Лейтенант провел ладонью по лицу, словно стараясь снять невидимую пелену.

— Чудовищно! Я не верю. Это не война, а крематорий!.. Единым ударом уничтожить десятки и сотни тысяч беззащитных детей и женщин!.. Зачем? Какая в том необходимость? Ведь вопрос о капитуляции Японии, судя по всему, был предрешен?..

В самом деле, зачем американцам потребовались атомные удары в тот момент, когда война на Тихом океане была на исходе? Американцы были в курсе всего, что происходит в Японии. А происходило там, как потом стало известно, вот что: в правительственных кругах и в среде верховного командования обсуждали текст Потсдамской декларации. Экстремисты уповали на мощь Квантунской армии, более трезвые головы понимали, что Япония находится накануне капитуляции, и призывали не отвергать Потсдамскую декларацию.

Американские летчики затеяли своеобразную «игру» с мирным населением японских городов: сперва сбрасывали листовки, в которых предупреждали о предполагаемых ударах с воздуха, затем начинали массированные налеты бомбардировщиков. Бомбили день и ночь. Правда, бомбы почему-то падали на жилые кварталы, а не на промышленные объекты. Вооруженные силы Японии, находившиеся в метрополии, не в состоянии были защитить города, избранные американцами в качестве целей.

Так зачем все-таки американцам потребовалось подвергать Хиросиму и Нагасаки атомной бомбардировке?..

Лейтенант Маккелрой явно был озадачен.

— Вы спасли не только нас, но все человечество! — пылко воскликнул лейтенант, когда стали прощаться. — Этого мы не забудем никогда…

Попросил мою фотографию на память, но фотографии у меня не было.

— В другой раз, — сказала я.

Он улыбнулся.

— Я терпеливый. Будете в Филадельфии, заходите в гости: познакомлю вас с женой и дочерью.

Расстались с американцами и англичанами добрыми друзьями. Ведь их в самом деле могли при допросе подвесить к потолку или распять, а то и убедиться в том, по выражению Пьера Лоти, что мясо белого человека пахнет спелым бананом. Путь воина — бусидо включает в себя «японский метод ведения войны», который мало чем отличается от гитлеровского. Что касается каннибализма, то я как-то не могла в это поверить, пока не была найдена запись допроса японца, взятого в плен.
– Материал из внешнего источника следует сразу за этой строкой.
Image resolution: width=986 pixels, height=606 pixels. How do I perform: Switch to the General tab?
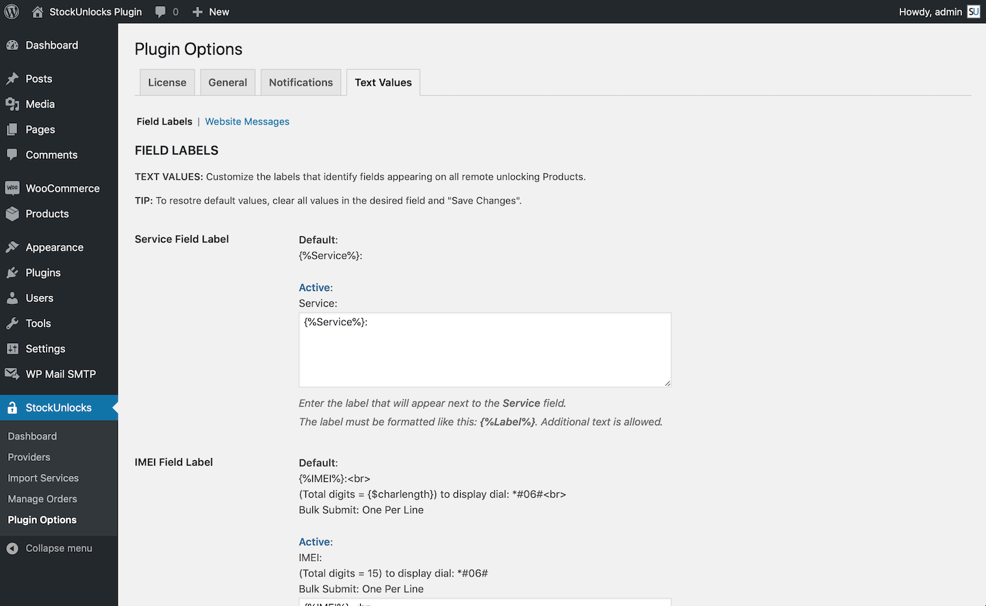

Он заявил: «10 декабря 1944 года штаб 16-й армии издал приказ о том, что войскам разрешается есть мясо погибших граждан союзных держав, но что они не должны есть мясо своих соотечественников».

Оказывается, в ритуальном людоедстве принимали участие даже японские генералы и адмиралы.

— Вашей жене повезло, — сказал мой начальник генералу Джонсу на прощание.

Их отправили к Маршаллу и к Макартуру. А теперь стало известно: некоторые из американских офицеров вдруг очутились в 5-й «бирманской» армии генерала Пэна. Круг замкнулся для английских и американских парней: воевали против японцев, попали в плен, теперь готовы воевать против своих освободителей — русских. Хэрли получил отставку, а Маршалл начинает действовать.

В застенном Китае продолжала клубиться непонятная для меня политика: КПК и гоминьдан договорились о прекращении военных действий. В Пекине создан исполнительный штаб из представителей освобожденных районов, гоминьдана и… США! КПК вынуждена пойти на вывод из Южного и Центрального Китая войск Новой 4-й армии, а также официально согласиться на переброску в Маньчжурию гоминьдановских армий для того, чтобы по мере отхода советских войск Центральное правительство могло «принять» Маньчжурию.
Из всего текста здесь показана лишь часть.